■ **Given problem A**:
Answer these questions about the post on the Poseidon2-BabyBear audit:
(i) Which circulant matrix was the perm switched to?
(ii) What did the diff test results change from and to after that switch?
(iii) How long does the audit crate take to run in release?

■ **Extracted text**:
>> Start

And MDSMat4 (the type used by Poseidon2BabyBear in production) maps to apply_mat4, NOT the paper’s. From the comment on line 52:

“It turns out we can find a 4x4 matrix which is more efficient than the above.”

So Plonky3 substitutes its own optimized circulant for the paper’s M_4. Both MDS over BabyBear (verified for both in mds.rs), but byte outputs differ from any paper-spec implementation. Anyone who reads the paper, builds Poseidon2-BabyBear themselves, and runs against Plonky3 test vectors WILL get a mismatch.

This is exactly the thing audit-by-association would have missed. Plonky3 documents it (the comment on line 52 is right there) but the README doesn’t flag it as a deviation. If I’d just copied Plonky3’s V vector and round constants and called it a day, my circuit would have given different commitments than every other Plonky3 user, and I would not have known why.

Switched our perm to use circ(2, 3, 1, 1). Diff test went from 5/6 failing to 6/6 passing. Byte-identical with Plonky3 across:

All zeros input
All ones input
Sequential 0..15
Plonky3’s own test-vector input
Max values 2^31 - 1
Single-bit injectivity (16 perturbations)

So is it secure

Both M_4 variants are MDS over BabyBear. Plonky3’s optimized version satisfies the paper’s structural requirements. Round counts are the bound minima, verified independently. V vector satisfies the subspace-trail condition. So yes, Plonky3’s BabyBear Poseidon2 IS sound, just not literally the paper’s spec.

Net: Plonky3 vindicated on findings 1, 2, 3, 4. Finding 5 is a “this is documented but easy to miss” gotcha.

What this enables

The audit lands as the foundation for PQ-Semaphore on RP2350. Now I can wire the verified Poseidon2-BabyBear into a STARK Merkle membership circuit and replace the BN254 Groth16 path on the Semaphore page with an actually post-quantum identity stack. Sub-second prove on a $5 microcontroller is the goal, we’ll see when I bench it.

If you want to look at the audit crate itself, source is at crates/zkmcu-poseidon-audit/. Pure-u64 math, no big deps, runs in 60ms release. PRs welcome if you find my Rabin’s-test or Faddeev-LeVerrier code is dumb somewhere.

Or am I just pure evil for not trusting Plonky3 in the first place. 🤷

>> End

■ **Given problem B**:
Locate every line in the records that contains the word "button", and copy each of those lines.

■ **Entries for locating text and elements**:
>> Start

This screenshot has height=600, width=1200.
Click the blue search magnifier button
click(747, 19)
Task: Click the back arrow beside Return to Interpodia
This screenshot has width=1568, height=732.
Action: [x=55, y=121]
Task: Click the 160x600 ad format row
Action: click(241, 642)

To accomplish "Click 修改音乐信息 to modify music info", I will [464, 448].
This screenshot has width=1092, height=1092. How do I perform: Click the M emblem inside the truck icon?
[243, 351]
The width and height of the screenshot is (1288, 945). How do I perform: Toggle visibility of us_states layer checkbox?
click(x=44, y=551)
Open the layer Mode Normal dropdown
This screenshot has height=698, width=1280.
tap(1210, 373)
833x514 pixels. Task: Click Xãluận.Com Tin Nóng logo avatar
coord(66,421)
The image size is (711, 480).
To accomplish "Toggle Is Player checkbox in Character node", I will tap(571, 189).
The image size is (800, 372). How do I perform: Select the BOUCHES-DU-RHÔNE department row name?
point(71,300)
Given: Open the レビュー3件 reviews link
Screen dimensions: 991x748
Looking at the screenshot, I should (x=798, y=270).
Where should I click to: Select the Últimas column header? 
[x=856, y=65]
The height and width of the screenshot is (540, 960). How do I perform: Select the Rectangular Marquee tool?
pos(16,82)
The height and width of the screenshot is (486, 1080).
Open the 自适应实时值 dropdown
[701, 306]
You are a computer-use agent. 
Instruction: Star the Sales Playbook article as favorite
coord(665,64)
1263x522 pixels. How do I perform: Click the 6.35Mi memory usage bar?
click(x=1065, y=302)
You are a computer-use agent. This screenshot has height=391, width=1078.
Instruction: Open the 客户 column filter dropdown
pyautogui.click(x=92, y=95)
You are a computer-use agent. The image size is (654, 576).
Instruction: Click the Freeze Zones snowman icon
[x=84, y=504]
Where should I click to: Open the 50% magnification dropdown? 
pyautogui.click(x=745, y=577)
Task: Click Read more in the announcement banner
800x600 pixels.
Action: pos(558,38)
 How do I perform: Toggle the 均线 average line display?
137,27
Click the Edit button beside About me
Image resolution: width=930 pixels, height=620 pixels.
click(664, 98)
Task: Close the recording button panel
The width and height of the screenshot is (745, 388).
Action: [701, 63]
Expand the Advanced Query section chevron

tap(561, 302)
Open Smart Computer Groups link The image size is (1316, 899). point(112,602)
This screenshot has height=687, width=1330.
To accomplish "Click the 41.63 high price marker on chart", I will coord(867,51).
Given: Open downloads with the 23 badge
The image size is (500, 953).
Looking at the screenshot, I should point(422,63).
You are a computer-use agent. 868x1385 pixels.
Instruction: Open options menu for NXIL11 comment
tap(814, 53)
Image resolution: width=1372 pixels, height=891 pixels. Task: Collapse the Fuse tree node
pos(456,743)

>> End

■ **Written answer A**:
(i) circ(2, 3, 1, 1)
(ii) From 5/6 failing to 6/6 passing
(iii) 60ms

■ **Written answer B**:
Click the blue search magnifier button
Click the Edit button beside About me
Task: Close the recording button panel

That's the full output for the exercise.